- [Exercise]:
Your copy must start with the line containing "Task: Collapse the" and end with the last line of the entries, matching them exactly and leaving out every picture.

- [Provided data]:
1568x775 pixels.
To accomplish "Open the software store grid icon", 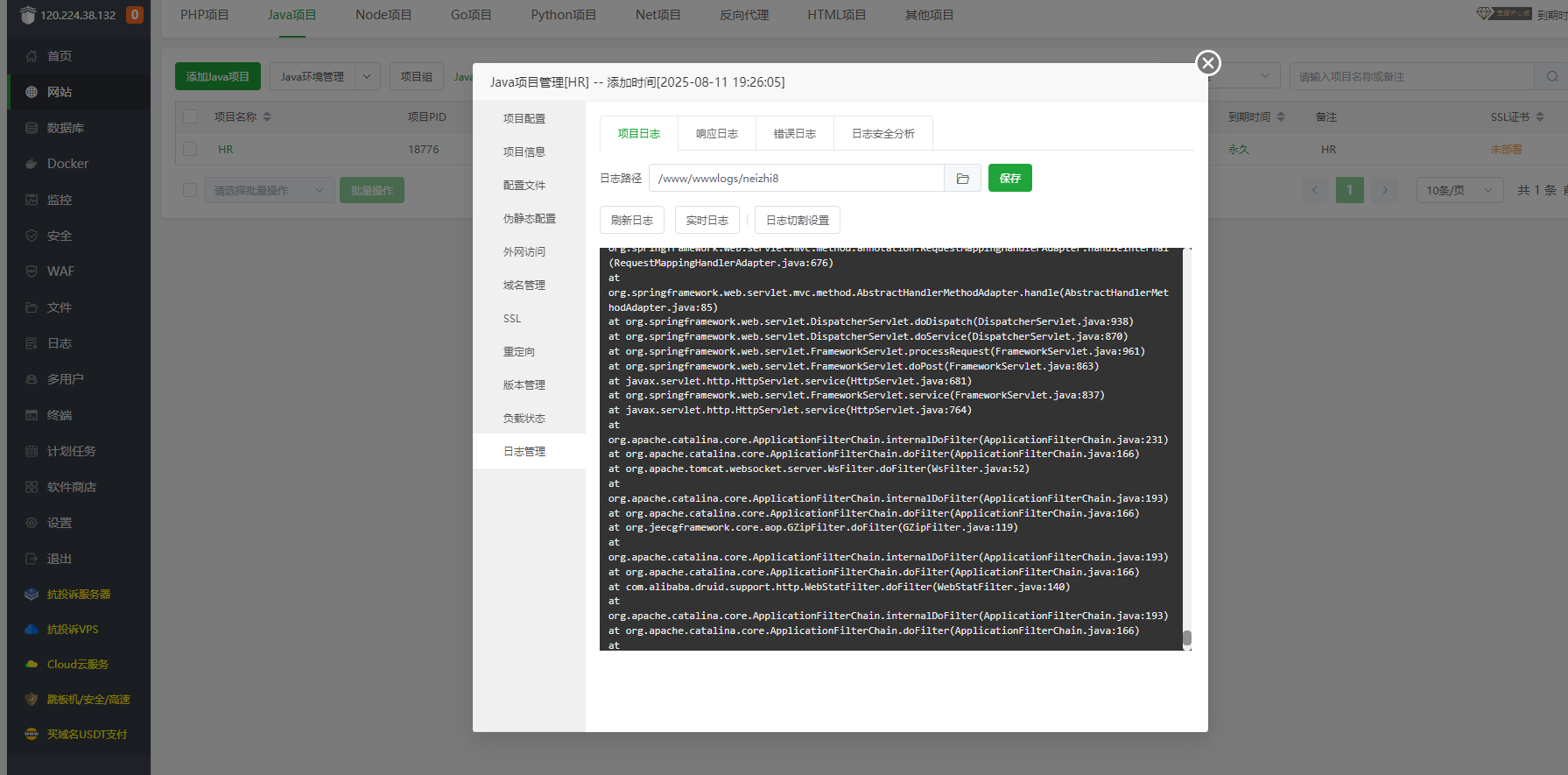I will [32, 487].
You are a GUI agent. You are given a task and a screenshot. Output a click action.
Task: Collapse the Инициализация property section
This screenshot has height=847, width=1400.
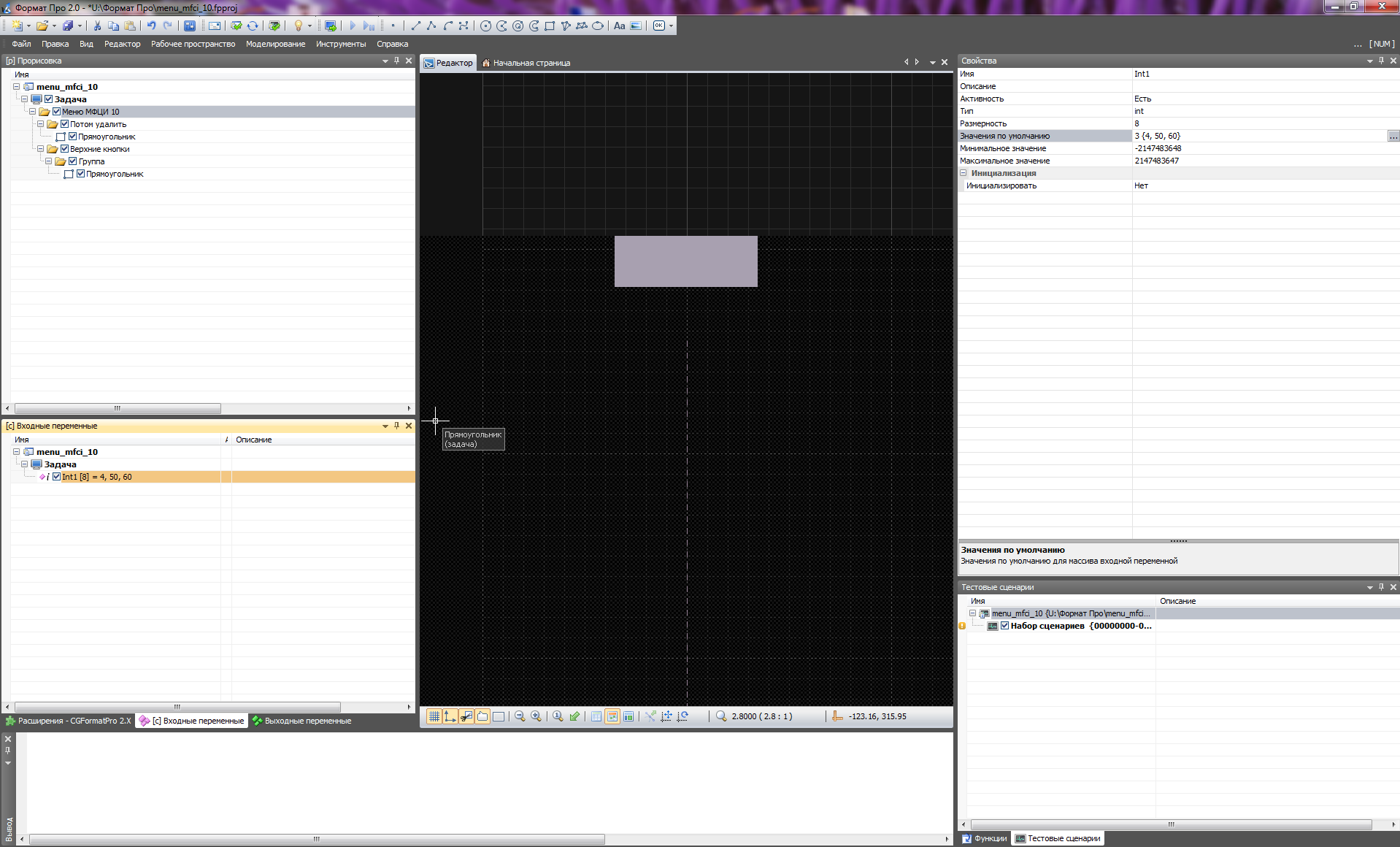coord(964,173)
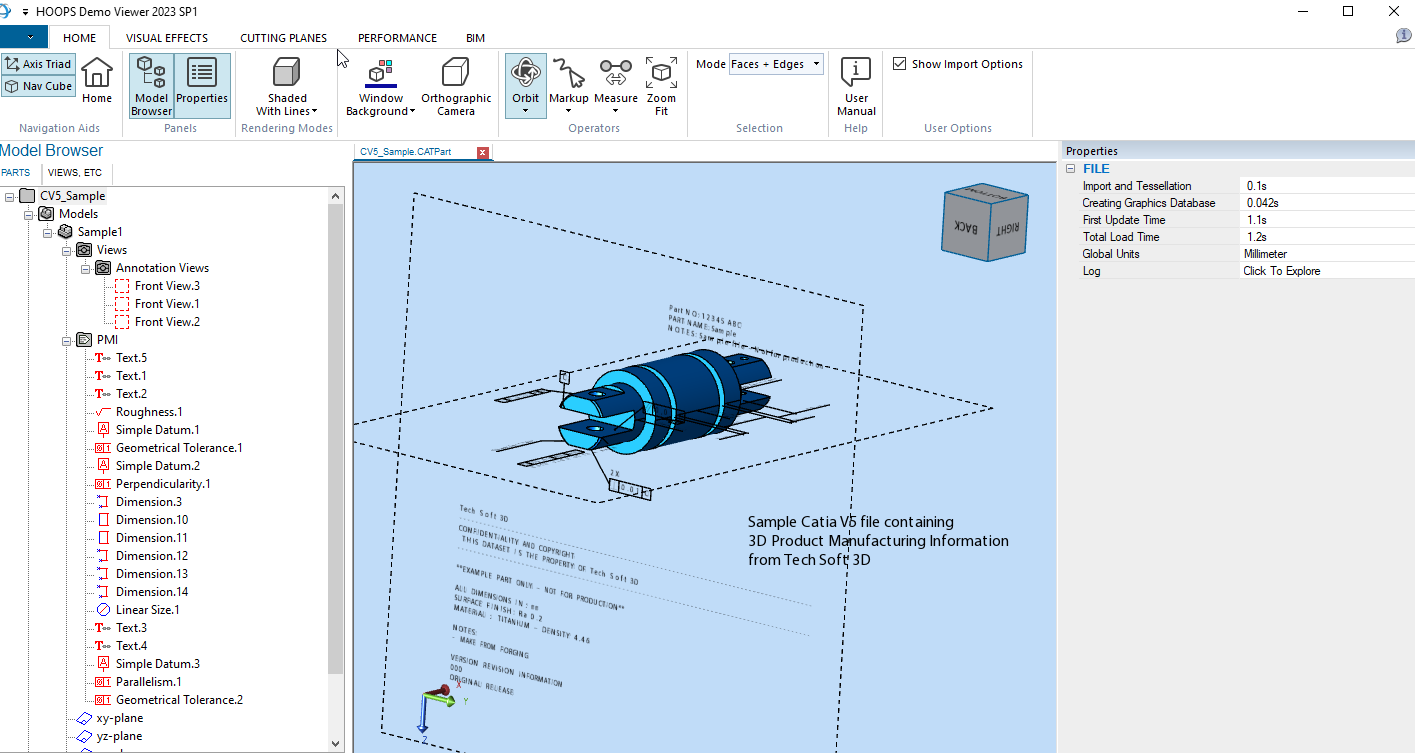Toggle the Nav Cube display
The image size is (1415, 753).
click(38, 86)
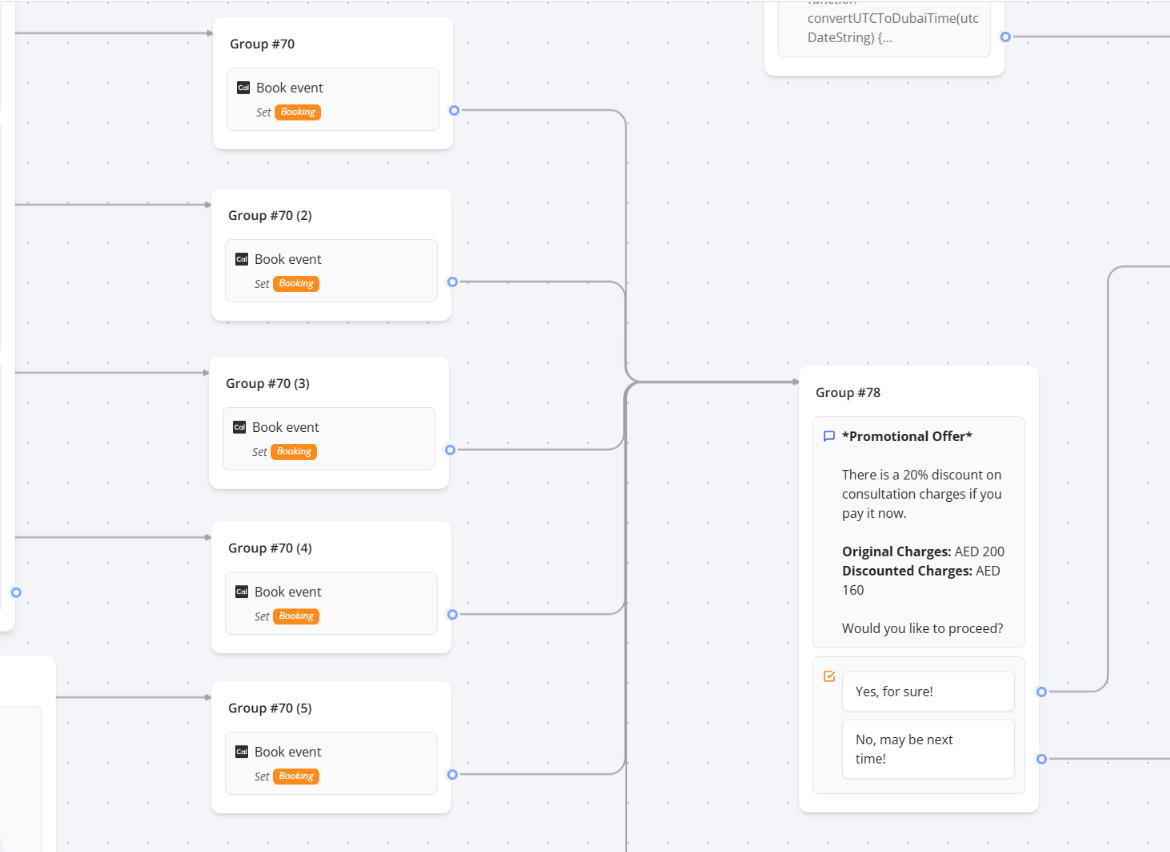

- [Reply to the task]:
Task: Collapse the Инициализация property section
This screenshot has height=847, width=1400.
coord(964,173)
Toggle the Nav Cube display
The image size is (1415, 753).
click(38, 86)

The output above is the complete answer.